09/30/2002
EDITORIAL NUMBER=0-10160
BLAIR ON IRAQI W-M-D
British Prime Minister Tony Blair addressed his country’s parliament on the threat posed by Iraq’s weapons of mass destruction. The regime of Saddam Hussein promised to renounce such weapons in 1991, after a U.S.-led international coalition drove Iraqi troops out of Kuwait. But as Mr. Blair pointed out, Iraq’s program to amass such weapons today is "active, detailed, and growing."

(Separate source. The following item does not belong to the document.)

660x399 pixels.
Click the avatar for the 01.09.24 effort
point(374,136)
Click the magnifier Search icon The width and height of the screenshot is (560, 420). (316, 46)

Prime Minister Blair presented findings from a fifty-page report on Iraq’s weapons program drawn from intelligence information. It details how the Iraqi regime has amassed and used chemical weapons, developed and stockpiled biological weapons, and sought to acquire nuclear weapons. The Iraqi military, the report says, can deploy chemical or biological weapons "within forty-five minutes of an order to do so." The Iraqi regime also retains the means to use such weapons in an attack. According to the report, Iraq has illegally retained up to twenty al-Hussein missiles, which are capable of carrying chemical or biological warheads and have a range of six-hundred fifty kilometers. This means they are in striking distance of Israel, Turkey, and British bases on Cyprus.
Iraq’s military planning indicates that the regime of Saddam Hussein is "willing to use chemical and biological weapons, including against his own Shia population," according to the report. This is particularly ominous, since the Iraqi regime used chemical weapons to kill thousands of Kurdish civilians in 1988. Intelligence reports indicate that Saddam is determined to retain his biological and chemical weapons capability as a necessary tool to maintain Iraqi political weight. For this reason, the report says, Iraq is already taking steps to prevent U-N weapons inspectors from finding evidence of its biological and chemical weapons programs.
As Mr. Blair said, the Iraqi regime has bought or attempted to buy equipment needed to construct centrifuges used to enrich uranium for use in nuclear weapons. And while Iraq has no active civilian nuclear power program, it has "sought significant quantities of uranium from Africa." According to Britain’s Joint Intelligence Committee, Iraq could produce a nuclear weapon in one to two years -- if it could obtain fissile material from foreign sources. A recent report by the independent International Institute of Strategic Studies concluded that Baghdad could produce a nuclear weapon "in a matter of months" if it received fissile material from abroad.
Civilized nations are demanding that the regime of Saddam Hussein destroy all of its weapons of mass destruction. As British Prime Minister Tony Blair said, this demand must be met.